Try it: In the copy, keep the lines from the first line of the material below through the line containing "Screen dimensions: 935x701" exactly as they are, and include no pictures.

Data shown:
━━━━━━━━━━

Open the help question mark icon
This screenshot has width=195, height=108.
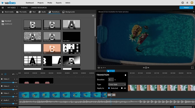click(183, 3)
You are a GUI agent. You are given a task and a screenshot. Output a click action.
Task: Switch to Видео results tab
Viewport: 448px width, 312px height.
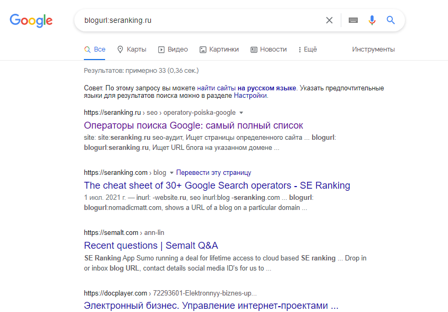point(173,49)
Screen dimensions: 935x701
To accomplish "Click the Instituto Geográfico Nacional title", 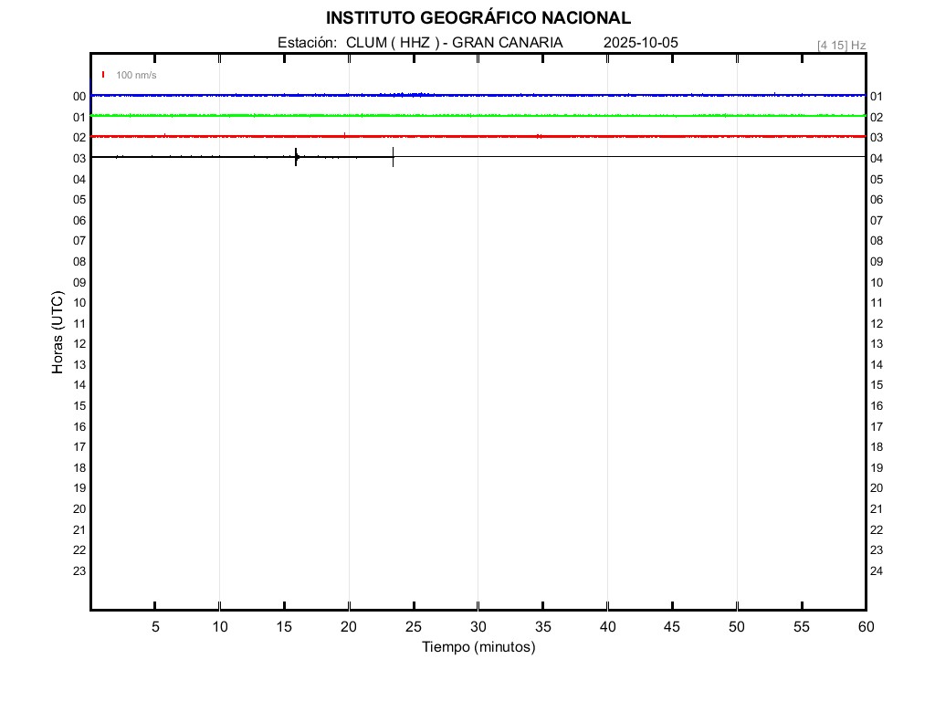I will point(478,18).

━━━━━━━━━━

Response below:
Open the help question mark icon
This screenshot has width=195, height=108.
click(183, 3)
You are a GUI agent. You are given a task and a screenshot. Output a click action.
Task: Switch to Видео results tab
Viewport: 448px width, 312px height.
point(173,49)
Screen dimensions: 935x701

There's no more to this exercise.